Consumers also cited the “rich” and “creamy” appearance of the product itself as pictured in the new design—an outcome that may be partially driven by the lighter color of the coffee inside the cup. This change is so subtle that it’s easy to overlook when scanning the old and new designs side-by-side, but it suggests that even small updates can have a tangible impact on consumer impressions. Detail-oriented consumers commented on the product’s level of creaminess, how easily it seems to blend, and that the coffee is “lightened just right.”

Overall, the new coffee and vanilla imagery yielded higher—and less polarizing—sentiment from consumers. When asked to evaluate specific elements of the designs, 25% of consumers explicitly “liked” the new photography, while just 2% “disliked” it. By comparison, only 16% of consumers explicitly “liked” the old photography, while 7% "disliked" it. Silk represents another in a long line of established brands (Dove, MorningStar Farms) who have successfully increased the taste or sensory appeal of their products through thoughtfully-considered and meticulously-executed updates to product or ingredient imagery, both in terms of aesthetics and scale on the package.

Wins

  • Simplifying design elements to remove unnecessary frills that aren’t meaningful to consumers, such as freeing the wordmark from its lockup and removing the bounding shape around “Almond Creamer.” This has the added benefit of creating space to enlarge important elements, like the brand name.
  • Enhancing communication of all key purchase-driving attributes in the category (e.g., tastes great, goes well with any coffee, good consistency, satisfies a sweet craving, natural, good value, etc.).
  • Eliciting more positive and diverse associations from consumers, driven by improved product/flavor imagery.
  • Improving findability and mental availability performance—likely benefits of enlarging the logo.

Opportunities

  • Establishing more distinctive assets beyond the brand’s wordmark.
  • Despite improving communication on all purchase-driving attributes measured, gains on some top-ranked attributes were fairly modest (takes my coffee up a notch, high quality, tastes great, goes well with any coffee); there may be an opportunity to make a bigger splash. (Communication performance is highly correlated with sales performance.)

Consumer highlights

”Showing the ingredients makes the product seem more natural, and it’s easy to identify the variety.”

“I love the image of the creamer in the coffee—it makes me think of how rich it'll taste.”

About our data

Our goal behind highlighting impactful redesigns is to help brands understand market reactions to design changes and make intentional design decisions. We create a full report of these insightful case studies for every brand redesign in our cross-category database. These value-add tools are created automatically for our clients who subscribe to syndicated category data. For more information on this redesign report or others, contact us.

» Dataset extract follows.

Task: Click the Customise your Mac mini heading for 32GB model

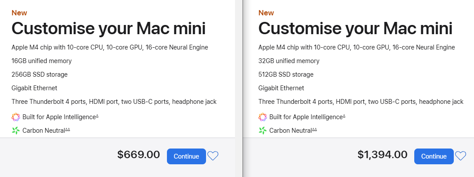Action: pyautogui.click(x=355, y=29)
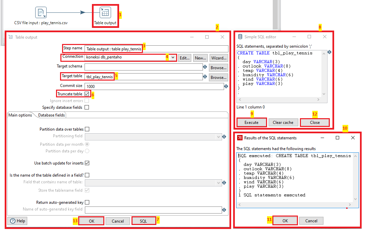Click the diamond icon beside Target table field

(205, 77)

1Nielsen, xAOC, latest 52 weeks ending 2/20/21
2In addition to measuring overall purchase preference, Designalytics also evaluates “committed preference”—consumers’ willingness to purchase the brand in question over the brand they currently purchase most often. This measure has proven to be highly predictive of in-market sales outcomes (95%+ accuracy), with increases in 4% or more (from the old design to the new) signifying that the new design will likely drive sales gains. In the case of Silk Almond creamer, committed preference for the old design was 9%, and 19% for the new design. Since this difference of 10% far exceeds the 4% threshold observed by Designalytics for sales predictability, Silk is very likely to see an uptick in sales over the next few months.